• **Excerpts from a dataset**:

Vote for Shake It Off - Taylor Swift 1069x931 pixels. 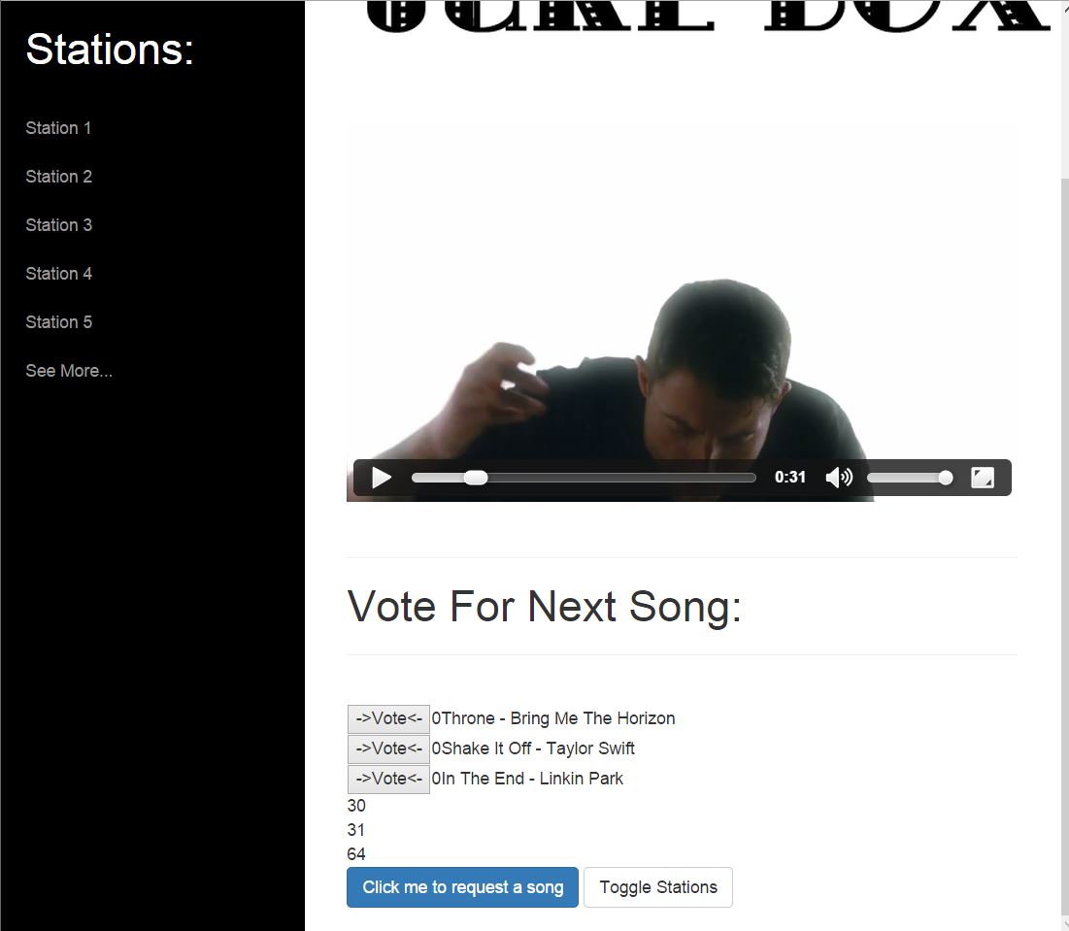388,749

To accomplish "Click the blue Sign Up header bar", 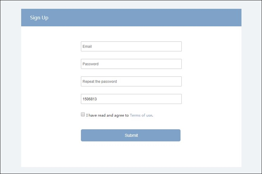I will tap(131, 18).
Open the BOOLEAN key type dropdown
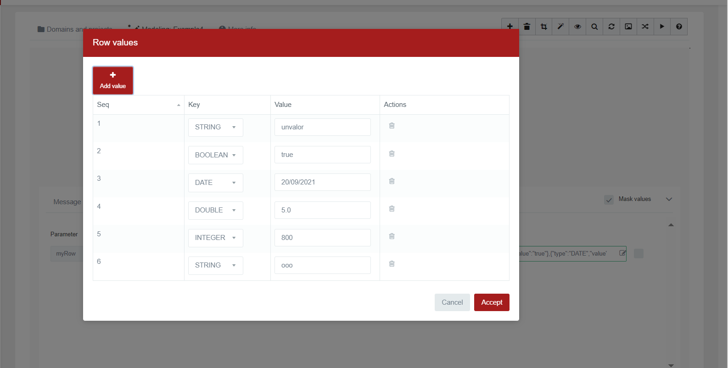Viewport: 728px width, 368px height. 215,155
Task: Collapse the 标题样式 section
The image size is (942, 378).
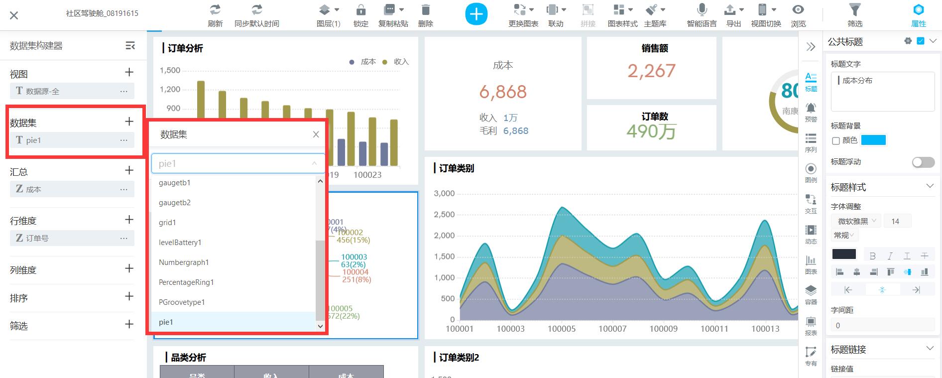Action: (930, 187)
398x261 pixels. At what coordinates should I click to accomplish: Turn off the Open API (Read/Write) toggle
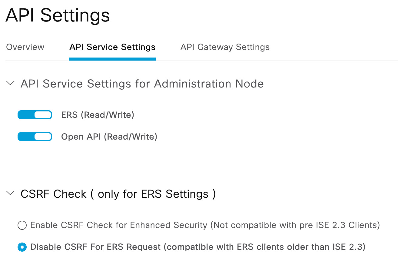click(x=35, y=137)
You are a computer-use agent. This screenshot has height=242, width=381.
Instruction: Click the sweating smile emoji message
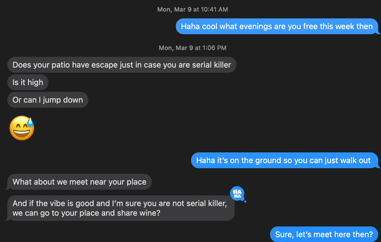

• **PROBLEM STATEMENT**: Only the lines from the one with "Task: Collapse the 标题样式 section" through the final line of the entries above should be transcribed, exactly and without pictures.

• **RESULT**:
Task: Collapse the 标题样式 section
The image size is (942, 378).
Action: (930, 187)
398x261 pixels. At what coordinates should I click to accomplish: Turn off the Open API (Read/Write) toggle
click(x=35, y=137)
You are a computer-use agent. This screenshot has height=242, width=381.
Instruction: Click the sweating smile emoji message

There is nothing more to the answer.